Hamburg

Mit Lippen von Leder und Lungen wie Blasebälge – so bliesen sie die Kreuzritterfanfare. Auf dem "4. NATO-Musikfestival" im vollbesetzten Stadion von Mönchengladbach, vom Zweiten Deutschen Fernsehen am Sonntag als Eurovisionssendung übertragen, war für die Musiker der Bundeswehr, in einer Kommißkürzel gesagt, "alles drin", preußische Gloria und bayerische Urhornkraft, Bonner Etiketteton und Berliner Unter-den-Linden-Schmiß, Potsdamer Disziplin und nun auch der exakte Schritt aus der Reihe, der das angelsächsische Tattoo kennzeichnet, die kunstvolle Marschfigur unter Musik.

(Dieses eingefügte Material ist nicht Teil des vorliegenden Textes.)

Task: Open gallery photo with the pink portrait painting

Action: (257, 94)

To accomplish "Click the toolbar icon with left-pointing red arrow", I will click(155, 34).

Ins hergebrachte Stabsmusikkorps-Instrumentarium bummerten Landsknechtstrommeln (wären sie nur nicht so pimpfenhaft bemalt!). "A la mi presente...", das alte Lied der Landsknechte, die vor Friaul zogen, wurde zelebriert. Keine schlechte Idee. Dann klatschte das Publikum links-rechts-rhythmisch Beifall; man marschierte aus unter den Klängen von "Friedericus Rex". Die Bundeswehr, sonst, bei NATO-Schießwettbewerben etwa, nicht sonderlich gut placiert, hatte sich unbestreitbar einen großen Erfolg ertrommelt, erpfiffen und erblasen. Und weil sonst so selten Anlaß dazu besteht, sei’s ausdrücklich angemerkt: Diesmal hat die Bundeswehr wahrhaft aufhorchen lassen. Twistgewohnte Mädchen am Fernsehschirm waren begeistert. Das macht wie eh und je – die Macht der Militärmusik, rst.